J Korean Fract Soc.  2016 Jul;29(3):185-191. 10.12671/jkfs.2016.29.3.185.

Use of Composite Wiring on Surgical Treatments of Clavicle Shaft Fractures

Affiliations
  • 1Department of Orthopedic Surgery, Semyeong Christianty Hospital, Pohang, Korea. handkkim@naver.com

Abstract

PURPOSE
To introduce the technique of reducing displaced or comminuted clavicle shaft fracture using composite wiring and report the clinical results.
MATERIALS AND METHODS
Between March 2006 and December 2013, 31 consecutive displaced clavicle fractures (Edinburgh classification 2B) treated by anatomic reduction and internal fixation using composite wiring and plates were retrospectively evaluated. The fracture fragments were anatomically reduced and fixed with composite-wiring. An additional plate was applied. Radiographic assessments for the numbers of fragments, size of each fragment and amount of shortening and displacement were performed. The duration for fracture union and complications were investigated retrospectively. The mean fallow-up duration was 15.9 months.
RESULTS
The mean number of fragments was 1.7 (1-3) and the mean width of fracture fragment was 7.1 mm (4.5-10.6 mm). The mean shortening of the clavicle was 20.5 mm (10.3-36.2 mm). The mean number of composite wires used in fixation was 1.9 (1-3). Radiographic union was achieved in all patients with a mean time to union of 11.6 weeks. There were no complications including metal failure, pin migration, nonunion, or infection.
CONCLUSION
The composite wiring was suitable for fixation of small fracture fragment and did not interfere with the union, indicating that it is useful for treatment of clavicle shaft fracture.

Keyword

Clavicle shaft; Comminuted fracture; Open reduction; Composite wire fixation; Fracture union

MeSH Terms

Classification
Clavicle*
Fractures, Comminuted
Humans
Retrospective Studies

Figure

  • Fig. 1 The preoperative 3 dimensional-computed tomography shows segmental clavicle mid-shaft fractures (Edinburgh classification type 2B2).

  • Fig. 2 Intraoperative photograph showing segmental clavicle mid-shaft fractures.

  • Fig. 3 The fracture fragments were reduced and fixed by two composite-wires with minimal soft tissue dissection.

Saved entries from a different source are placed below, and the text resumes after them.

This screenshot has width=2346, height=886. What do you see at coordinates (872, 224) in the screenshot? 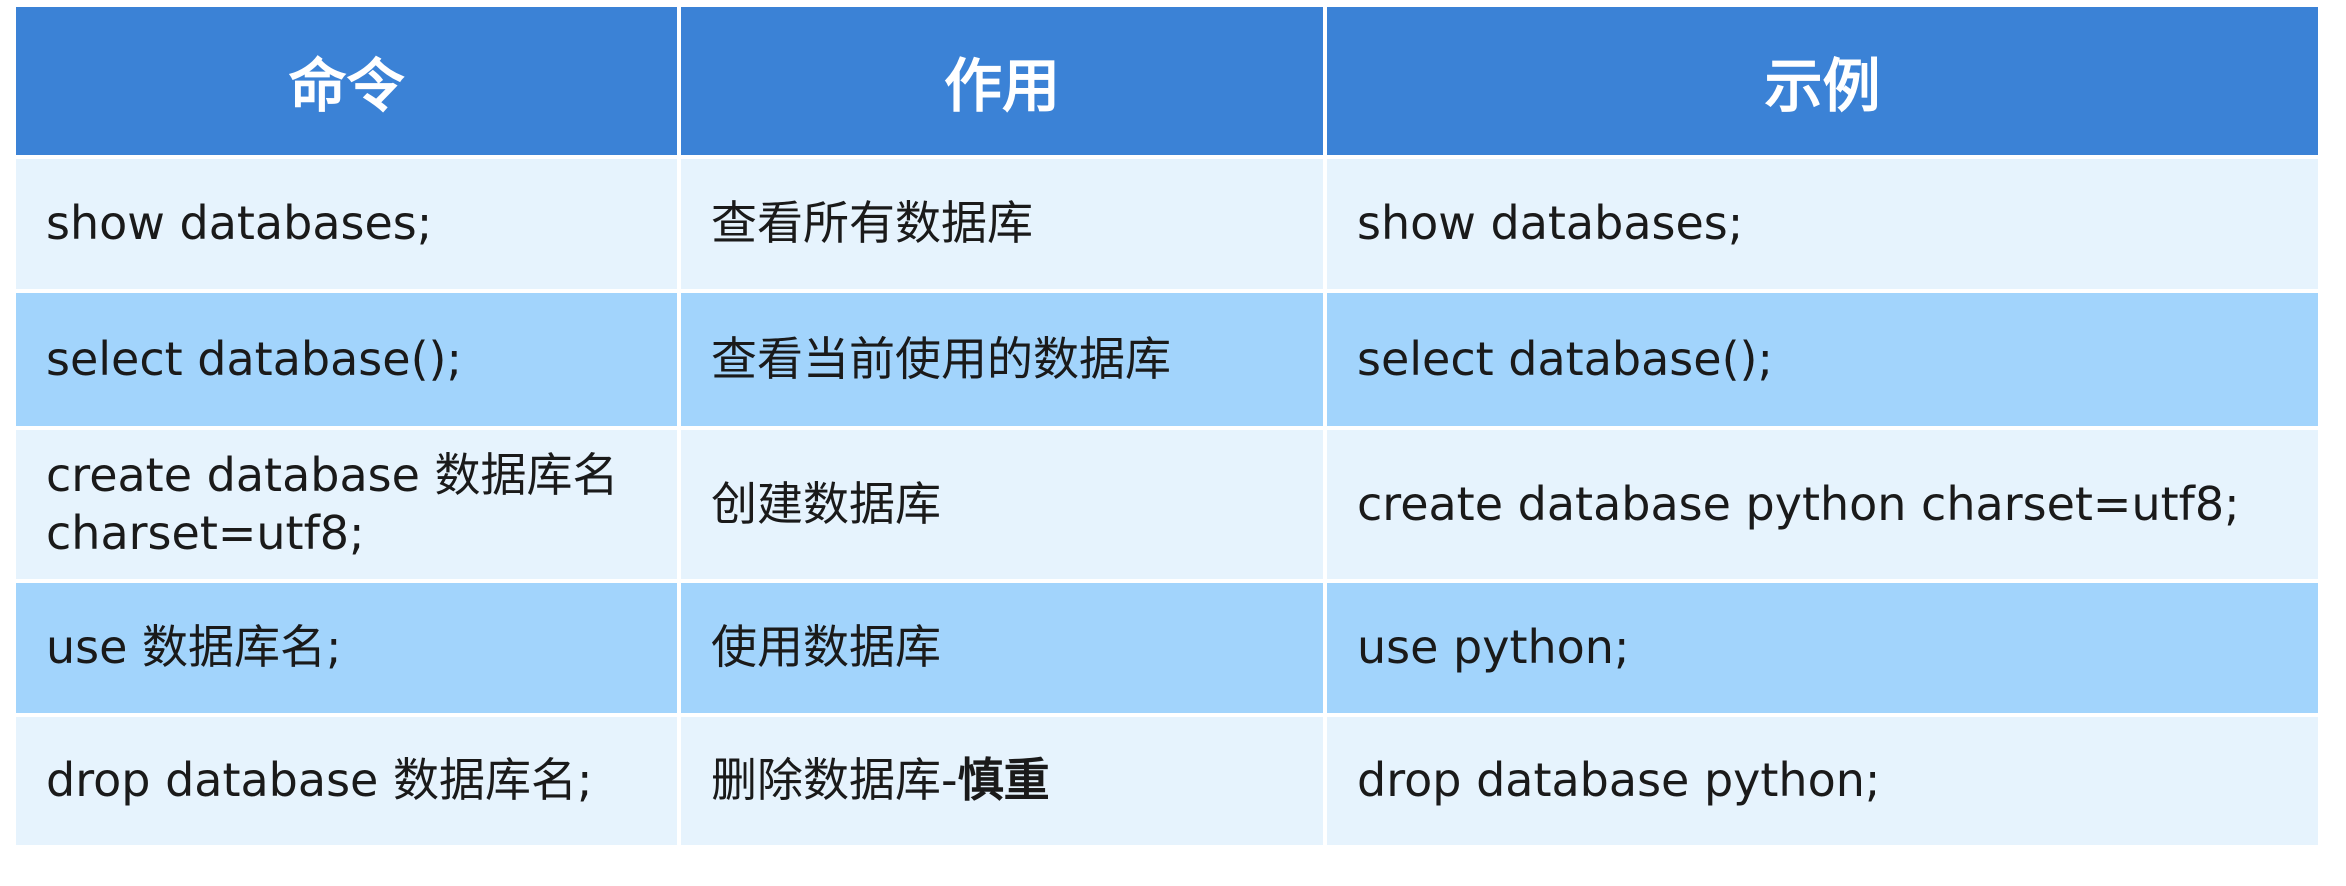
I see `purpose-text: 查看所有数据库` at bounding box center [872, 224].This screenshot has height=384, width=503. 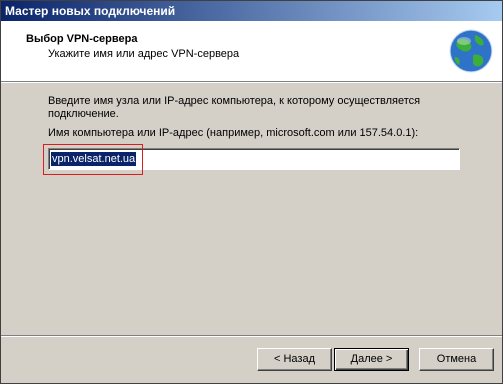 I want to click on header-title: Выбор VPN-сервера, so click(x=82, y=39).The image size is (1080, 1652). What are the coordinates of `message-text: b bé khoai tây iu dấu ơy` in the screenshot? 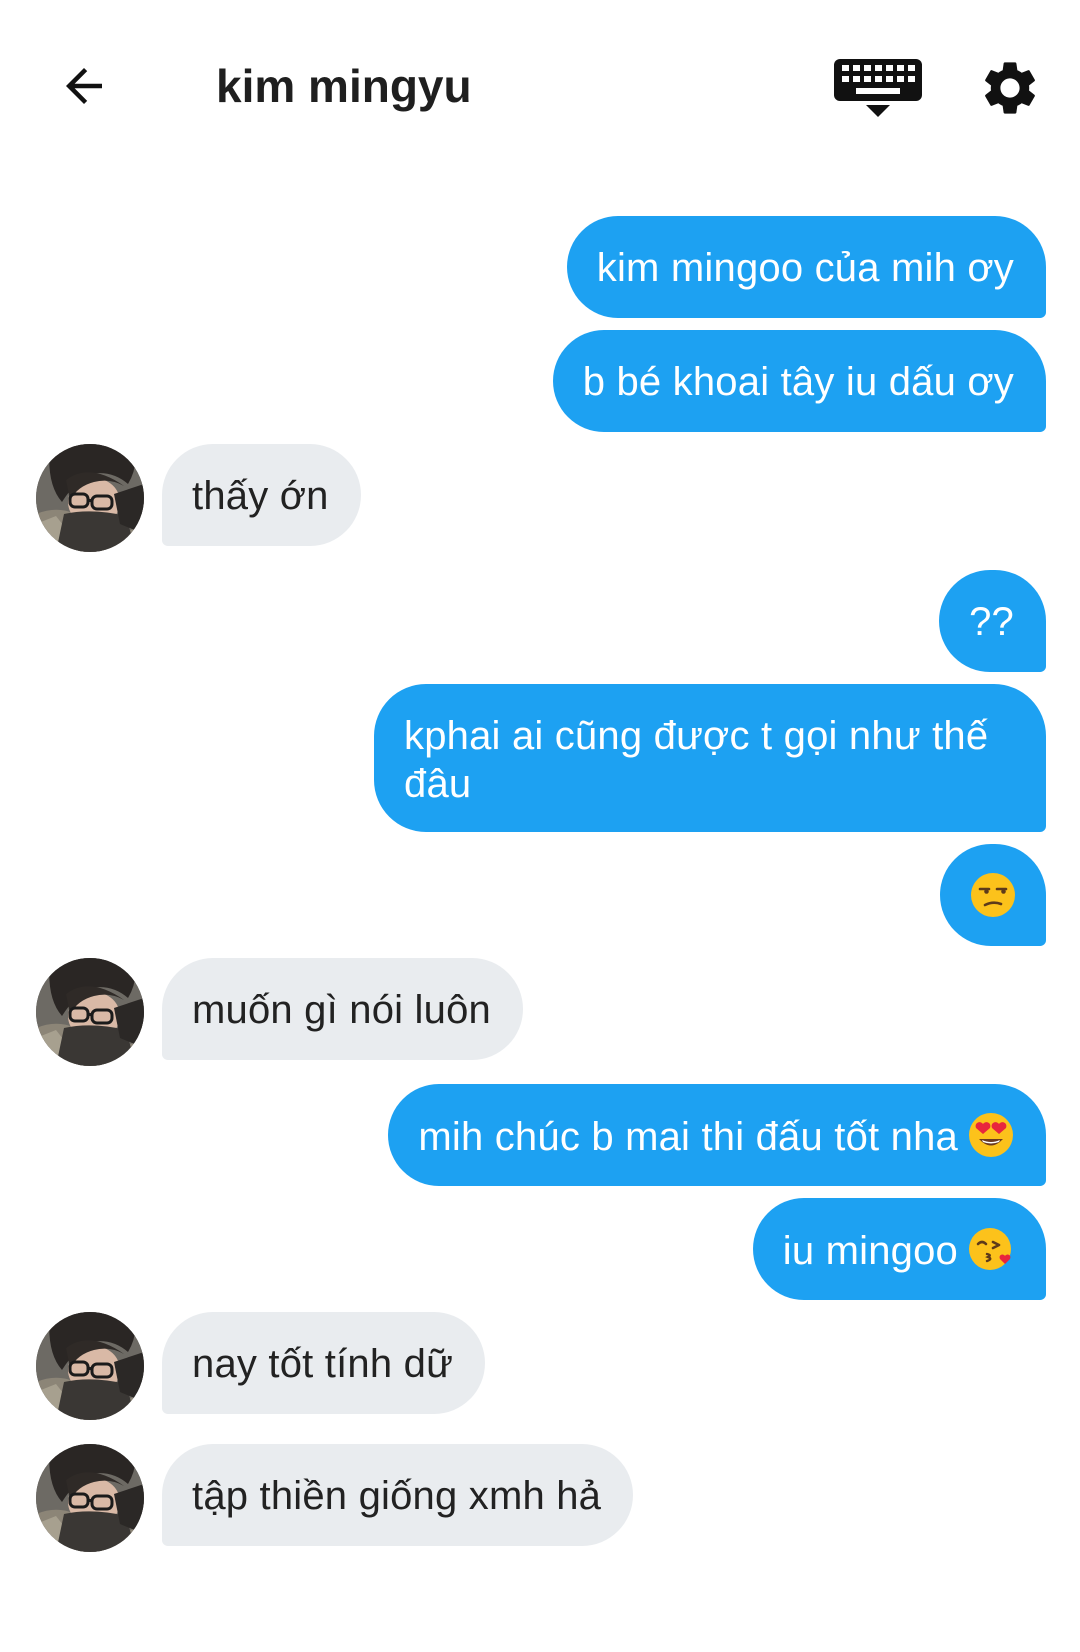 It's located at (798, 382).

  • Fig. 4 The fracture was fixed in an anatomical position with the reconstruction plate and screws.

  • Fig. 5 The preoperative 3 dimensional-computed tomography shows segmental comminuted clavicle mid-shaft fractures (Edinburgh classification type 2B2).

  • Fig. 6 The small fracture fragments were fixed by three composite-wiring.

  • Fig. 7 Additional wiring over the plate was fixed to resist pull-out stress.

  • Fig. 8 The fracture was fixed in anatomical position with the reconstruction plate and screws.